Copy out the data below, changing "Viewport" to "Window" wherever it appears and leaving everything else the same.
------------------------------------------------------------------------
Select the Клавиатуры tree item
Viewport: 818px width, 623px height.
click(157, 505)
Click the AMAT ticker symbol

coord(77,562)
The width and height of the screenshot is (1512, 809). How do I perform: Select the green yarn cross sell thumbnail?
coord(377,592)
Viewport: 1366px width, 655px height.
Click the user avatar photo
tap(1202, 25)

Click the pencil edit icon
------------------------------------------------------------------------
**OUTPUT OF THE EXERCISE**
Select the Клавиатуры tree item
Window: 818px width, 623px height.
click(157, 505)
Click the AMAT ticker symbol

coord(77,562)
The width and height of the screenshot is (1512, 809). How do I perform: Select the green yarn cross sell thumbnail?
coord(377,592)
Window: 1366px width, 655px height.
Click the user avatar photo
tap(1202, 25)

Click the pencil edit icon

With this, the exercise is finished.